Warning 2.2.1.9. Let $\operatorname{\mathcal{C}}$ be a $2$-category. Then there are two different notions of composition for the $2$-morphisms of $\operatorname{\mathcal{C}}$:
- $(V)$
Let $X$ and $Y$ be objects of $\operatorname{\mathcal{C}}$. Suppose we are given $1$-morphisms $f,g,h: X \rightarrow Y$ and a pair of $2$-morphisms
\[ \gamma : f \Rightarrow g \quad \quad \delta : g \Rightarrow h. \]We can then apply the composition law in the ordinary category $\underline{\operatorname{Hom}}_{\operatorname{\mathcal{C}}}(X,Y)$ to obtain a $2$-morphism $f \Rightarrow h$, which we refer to as the vertical composition of $\gamma $ and $\delta $.
- $(H)$
Let $X$, $Y$, and $Z$ be objects of $\operatorname{\mathcal{C}}$. Suppose we are given $2$-morphisms $\gamma : f \Rightarrow g$ in the category $\underline{\operatorname{Hom}}_{\operatorname{\mathcal{C}}}(X,Y)$ and $\gamma ': f' \Rightarrow g'$ in the category $\underline{\operatorname{Hom}}_{\operatorname{\mathcal{C}}}(Y,Z)$. Then the image of $(\gamma ', \gamma )$ under the composition law
\[ \circ : \underline{\operatorname{Hom}}_{\operatorname{\mathcal{C}}}( Y, Z) \times \underline{\operatorname{Hom}}_{\operatorname{\mathcal{C}}}(X,Y) \rightarrow \underline{\operatorname{Hom}}_{\operatorname{\mathcal{C}}}(X, Z), \]is a $2$-morphism from $f' \circ f$ to $g' \circ g$, which will refer to as the horizontal composition of $\gamma $ and $\gamma '$.

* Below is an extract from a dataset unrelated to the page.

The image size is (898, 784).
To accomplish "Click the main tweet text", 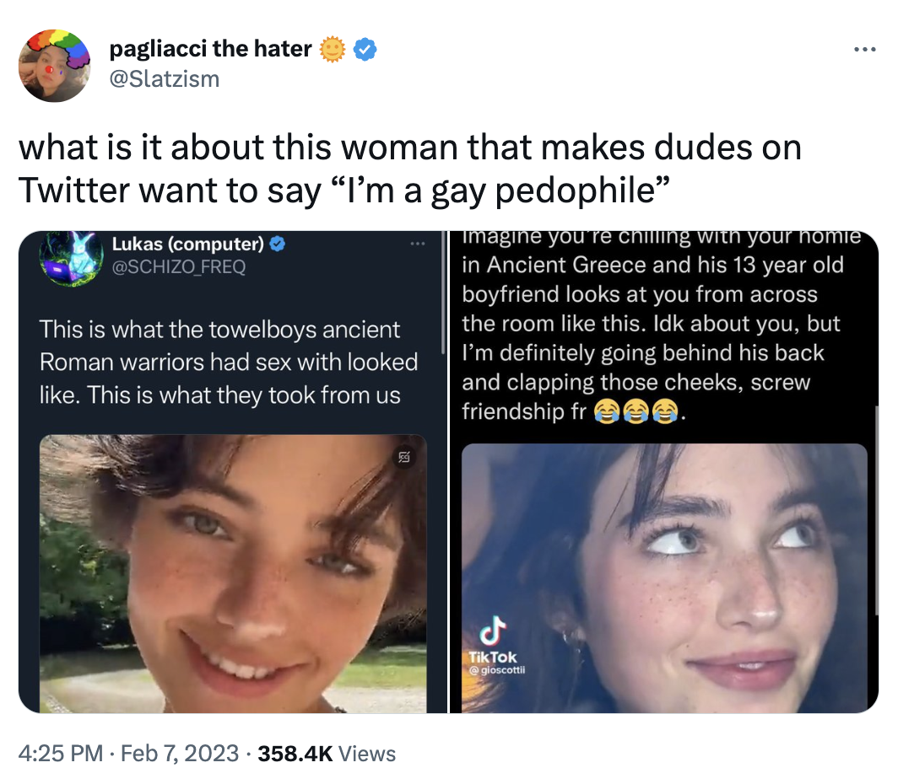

The terminology is motivated by the following graphical representations of the data described in $(V)$ and $(H)$:
To avoid confusion, we will generally denote the vertical composition of $2$-morphisms $\gamma $ and $\delta $ by $\delta \gamma $ and the horizontal composition of $2$-morphisms $\gamma $ and $\gamma '$ by $\gamma ' \circ \gamma $.